TO BE DONE> Copy out the lines of the records below word for word, starting at the line that contains "Given: Select petal number 4 in the diagram" and ending at the line that contains "pos(323,88)".

ENTRIES>

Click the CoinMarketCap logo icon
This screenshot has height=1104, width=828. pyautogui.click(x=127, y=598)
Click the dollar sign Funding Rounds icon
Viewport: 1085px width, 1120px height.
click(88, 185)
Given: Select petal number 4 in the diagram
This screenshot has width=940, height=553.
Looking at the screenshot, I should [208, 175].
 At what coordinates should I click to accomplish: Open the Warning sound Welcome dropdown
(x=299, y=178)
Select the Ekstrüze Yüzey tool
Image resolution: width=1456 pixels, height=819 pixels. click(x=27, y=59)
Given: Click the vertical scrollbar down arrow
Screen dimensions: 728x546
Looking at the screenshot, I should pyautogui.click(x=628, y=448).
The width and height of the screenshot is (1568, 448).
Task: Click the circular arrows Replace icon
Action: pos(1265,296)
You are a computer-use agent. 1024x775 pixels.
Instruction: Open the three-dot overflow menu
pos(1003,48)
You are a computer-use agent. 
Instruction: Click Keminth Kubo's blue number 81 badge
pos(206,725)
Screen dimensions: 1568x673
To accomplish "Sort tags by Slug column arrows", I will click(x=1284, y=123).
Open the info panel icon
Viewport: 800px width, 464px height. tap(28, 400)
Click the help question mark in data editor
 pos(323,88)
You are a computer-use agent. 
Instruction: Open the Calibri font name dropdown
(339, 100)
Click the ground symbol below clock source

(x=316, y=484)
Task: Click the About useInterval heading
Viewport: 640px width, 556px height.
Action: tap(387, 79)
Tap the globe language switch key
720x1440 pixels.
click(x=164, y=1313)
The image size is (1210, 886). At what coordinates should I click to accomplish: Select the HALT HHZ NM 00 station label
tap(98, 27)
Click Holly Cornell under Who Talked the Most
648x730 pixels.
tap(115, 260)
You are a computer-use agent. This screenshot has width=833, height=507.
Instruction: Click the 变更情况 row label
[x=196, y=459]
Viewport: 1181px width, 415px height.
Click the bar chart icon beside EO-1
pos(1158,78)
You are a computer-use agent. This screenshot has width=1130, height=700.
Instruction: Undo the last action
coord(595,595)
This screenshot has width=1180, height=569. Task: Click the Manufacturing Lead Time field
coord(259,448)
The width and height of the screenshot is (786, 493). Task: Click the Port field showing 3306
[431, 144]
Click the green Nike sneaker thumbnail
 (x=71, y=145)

SOLUTION>
Given: Select petal number 4 in the diagram
This screenshot has width=940, height=553.
Looking at the screenshot, I should [208, 175].
 At what coordinates should I click to accomplish: Open the Warning sound Welcome dropdown
(x=299, y=178)
Select the Ekstrüze Yüzey tool
Image resolution: width=1456 pixels, height=819 pixels. click(x=27, y=59)
Given: Click the vertical scrollbar down arrow
Screen dimensions: 728x546
Looking at the screenshot, I should pyautogui.click(x=628, y=448).
The width and height of the screenshot is (1568, 448).
Task: Click the circular arrows Replace icon
Action: pos(1265,296)
You are a computer-use agent. 1024x775 pixels.
Instruction: Open the three-dot overflow menu
pos(1003,48)
You are a computer-use agent. 
Instruction: Click Keminth Kubo's blue number 81 badge
pos(206,725)
Screen dimensions: 1568x673
To accomplish "Sort tags by Slug column arrows", I will click(x=1284, y=123).
Open the info panel icon
Viewport: 800px width, 464px height. tap(28, 400)
Click the help question mark in data editor
 pos(323,88)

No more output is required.